Mercedes C-Class Coupe C 220 d AMG Line auto

Engine: 2.1-litre, diesel
List price: £37,090
Target Price £33,812
Power: 168bhp
Torque: 295lb ft
0-62mph: 7.9sec
Top speed: 145mph
Official fuel economy: 67.3mpg
True MPG: 51.0mpg
CO2 emissions: 109g/km

This Merc doesn’t have the firm’s latest diesel engine tech, meaning that although the motor is bigger than the BMW’s, it’s less powerful and slower against the clock – although in fairness, this is aided by the 4 Series’ better traction. Indeed, in mid-range acceleration, the C-Class was actually more responsive, and it had better low-rev pull.

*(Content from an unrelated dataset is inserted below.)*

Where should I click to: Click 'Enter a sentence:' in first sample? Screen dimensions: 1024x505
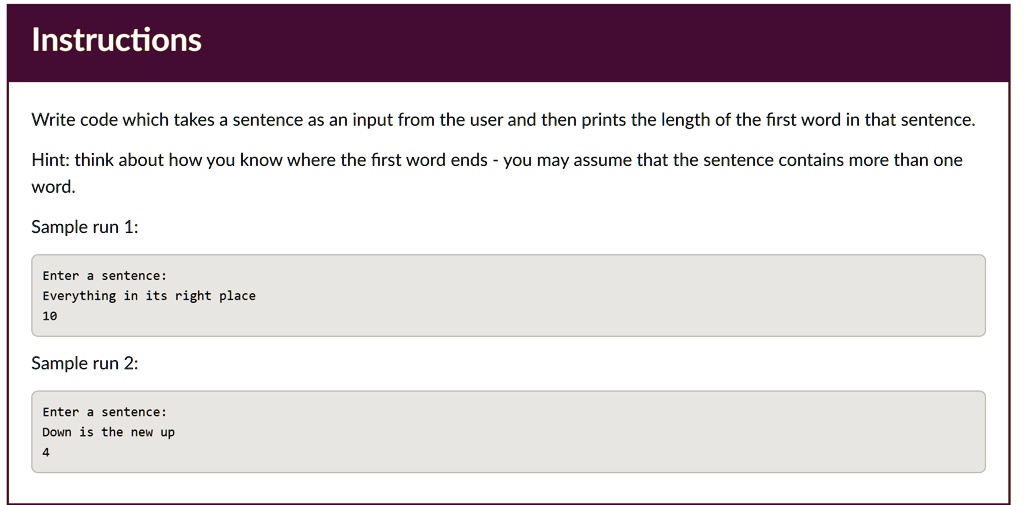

You couldn’t call either engine super-refined though. They’re gruff under acceleration, and there’s no escaping the fact both are diesel-powered. Despite its age, the C-Class vibrates less than the newer BMW, and fades into the background better at speed courtesy of its long-striding nine-speed automatic (the BMW has eight gears).

Mercedes C220d Coupe

BMW 420d

Ride and handling

You can buy these cars without fancy suspension tech, but neither maker seemed willing to let us try them. So the BMW had £750 of adaptive dampers and the Merc ran on £895 air suspension. Needless to say, the C-Class rode better. Yes, the softer suspension means more roll through corners, but it’s ultra-compliant over harsh road surfaces to make up for this. If you prefer the sharper handling of the BMW, you have to put up with more firmness over bad roads.

There’s a ‘but’. Change the C-Class Coupe’s switchable suspension into sport mode and it’s transformed into a pogo stick. The BMW, on the other hand, remains composed and taut. So much so, it’s a pity the xDrive system spoils the handling: the front end is softer and it feels less agile – surprisingly, it was the Mercedes that seemed to have more bite. Its steering was preferable too.

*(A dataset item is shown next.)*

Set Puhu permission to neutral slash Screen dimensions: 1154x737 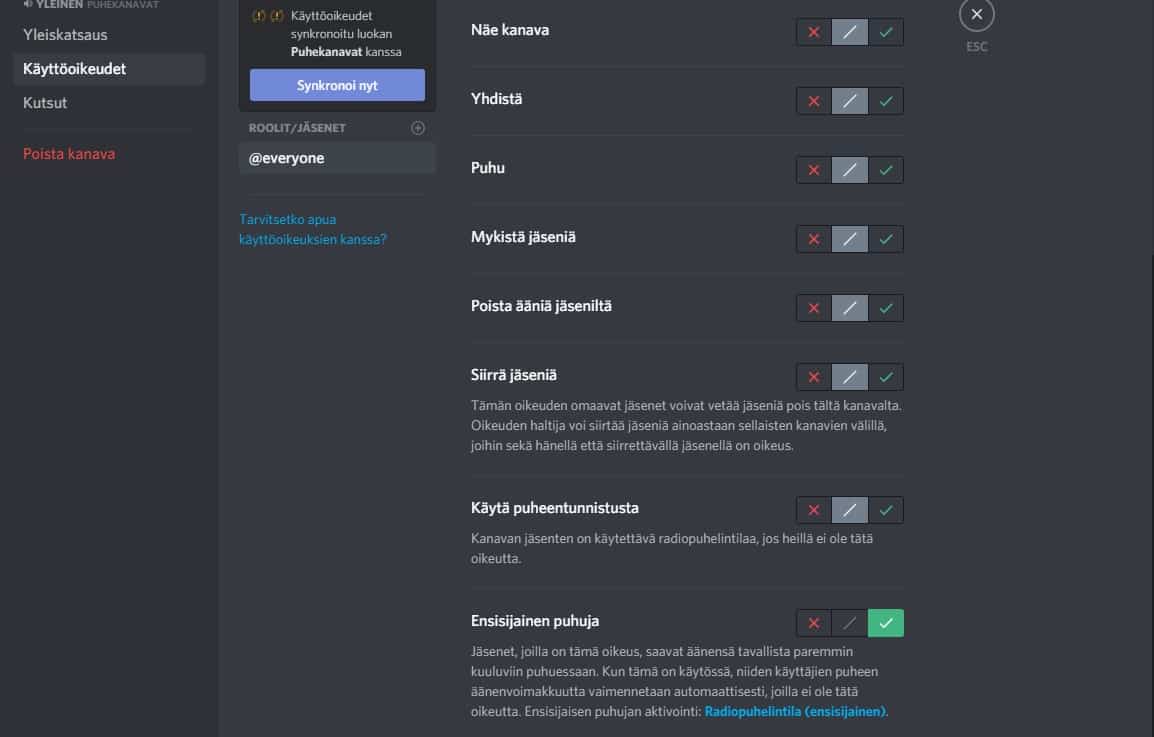click(849, 170)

BMW 420d xDrive M Sport Coupe auto

Engine: 2.0-litre, diesel
List price: £38,685
Target Price £34,747
Power: 187bhp
Torque: 295lb ft
0-62mph: 7.7sec
Top speed: 142mph
Fuel economy: 60.1mpg
True MPG: 44.1mpg
CO2 emissions: 125g/km


Inside, it’s the C-Class that has the wow factor. Its dashboard looks beautiful, with a lovely mix of black ash wood and brushed aluminium. The reality is spoiled somewhat when you touch it – parts of it are surprisingly flimsy and squeaky – but while the BMW is sturdier, it’s also more dour. We do, however, prefer its easier-to-use infotainment system to the C-Class’ frequently unfathomable setup.

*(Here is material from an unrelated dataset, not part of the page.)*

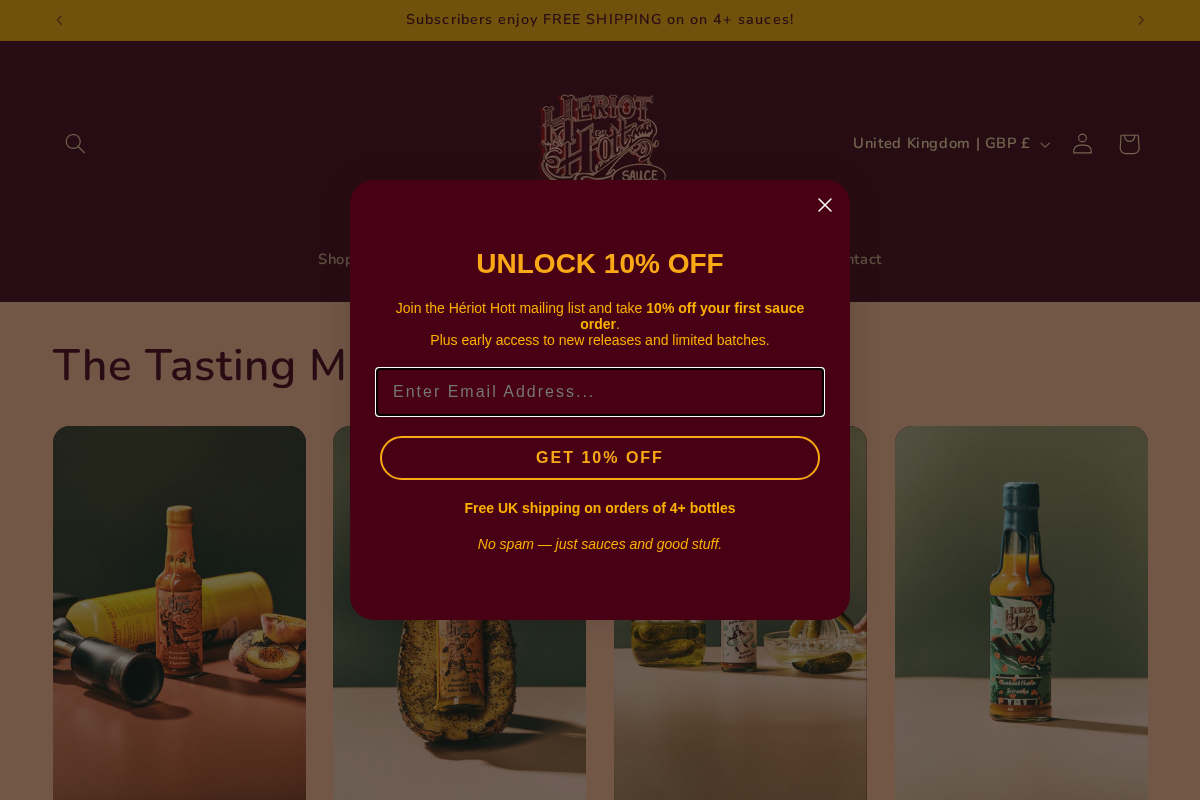Open the search magnifier icon
This screenshot has height=800, width=1200.
tap(75, 144)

There’s lots of space up front in both, and their low-set driving positions are comfortable despite both having pedals offset to the right. It’s more of a split in the back, though. Two adults will grumble less in the BMW than in the Merc, where a lack of headroom spoils long-distance comfort. The 4 Series has a bigger boot too, making it petty of BMW to charge extra for the split-fold seats that are standard in the Mercedes.

Mercedes C220d
Mercedes C220d

BMW 420d
BMW 420d


Equipment is executive-grade in both, but there are some surprises. You get standard leather in the BMW; it’s man-made in the Merc. You get LED headlights on the C-Class; they’re less-modern xenon units with the BMW. BMW doesn’t give you a reversing camera either.

Running costs

The BMW will also cost more as a company car. Partly because of its pricier, less efficient xDrive hardware, company car drivers will spend £2500 more in tax over a three-year period, and it’s cheaper to buy for retail buyers as well – yet also worth more used. Things are more even on PCP costs though, and the Mercedes is pricier per month than the BMW if you’re leasing.


So which is our favourite? Well, both are good, but the C-Class noses ahead here. That’s largely because the BMW was delivered in xDrive guise, which spoils the handling, economy, performance and cost-effectiveness.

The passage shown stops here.